Topic: Triple Repeat Expansion. 

Mitochondrial Mutations:

Our cells contain extracellular or cytoplasmic DNA in the membrane-bound organelles like mitochondria. The mtDNA has its own replication and gene expression machinery. The usual function of mitochondria is to provide energy. 

However, mutations in mitochondrial DNA can impact mitochondrial function and contribute to a variety of disorders affecting energy-dependent tissues. For example— mitochondrial myopathy.

The present condition is associated with impaired production of energy within muscle cells, leading to muscle weakness, fatigue, and other symptoms (14). 
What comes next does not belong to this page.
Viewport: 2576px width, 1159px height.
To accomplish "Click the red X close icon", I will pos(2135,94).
Related article: Organelle DNA- Mitochondrial and Chloroplast DNA.

Transposon Activities:

Popularly known as “jumping genes,” transposons or transposable elements have the power to change their position within the genome. They literally can jump between gene locations in the genome, which when occurring within a gene, causes faults in the gene product. 
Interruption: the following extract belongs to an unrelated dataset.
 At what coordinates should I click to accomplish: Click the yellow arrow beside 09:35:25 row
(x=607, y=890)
Put simply, When transposons move to new locations, they can disrupt normal gene function or regulatory elements, potentially leading to genetic disorders. Such transposition indirectly produces genomic instability and contributes to conditions such as cancer and neurological disorders.

For example— the transposition of Alu elements (15). Notedly, transposons played a pivotal role in evolution too. Read this article to learn more. 

Read more: Role of Transposons in Evolution of Eukaryotic Genome. 

Non-coding RNA Dysregulation:

The specific role allotted to the coding mRNA is to synthesize the protein. However, not all the RNA can participate in the present process. Such undestined RNAs are non-coding RNAs. 

microRNA and long non-coding RNAs are common non-coding RNAs, that play critical roles in gene expression regulation. Dysregulation of non-coding RNA-mediated gene expression leads to abnormal cellular function and disease conditions. For example microRNA-21 mediated cancer. 

Dysregulation of microRNA-21 has been known in several cancers. Increased expression of miR-21 is associated with cellular dysregulation and spread of cancer (16). 

MicroRNA mediated mRNA processing.
MicroRNA mediated mRNA processing.

Copy Neutral Loss of Heterozygosity (CN-LOH):

CN-LOH is yet another interesting genetic phenomenon. Here the loss of the one copy doesn’t affect the number of copies of that particular gene. 

Meaning, that, Copy-Neutral Loss of Heterozygosity (CN-LOH) involves the loss of one of the two alleles without any change in copy number. The present condition is difficult to determine due to the balanced copy numbers. 

However, the CN-LOH can result in the unmasking of recessive mutations and contribute to genetic disorders. The present condition is reported in certain cancers. 

For example in CN-LOH-mediated leukemia, the loss of heterozygosity in specific genomic regions is reported (17). 

Related article: What is Loss of Heterozygosity? How It is Associated with Cancer?

Errors during DNA Metabolisms:

Replication, transcription, translation, post-translational modification and DNA repair are DNA metabolism events that occur in sync. However, mistakes in any of these processes can produce serious health-related complications. 

For example, errors in the DNA repair pathway produce genomic instability and result in cancer-like conditions.   

BRCA-mediated hereditary breast cancer syndrome is the best example that explains the present scenario. Here, defective DNA repair mechanisms cause hereditary breast cancer syndrome and increase the risk of breast and ovarian cancer (18). 

Wrapping up: 

Genetic disorders can be caused by a variety of factors or a combination of many different factors, but these 15 mechanisms are the most common. Keep in mind that inherited genetic conditions are passed on to the next generation without any known reasons. 

Because either parent has the condition, the offspring may likely get it!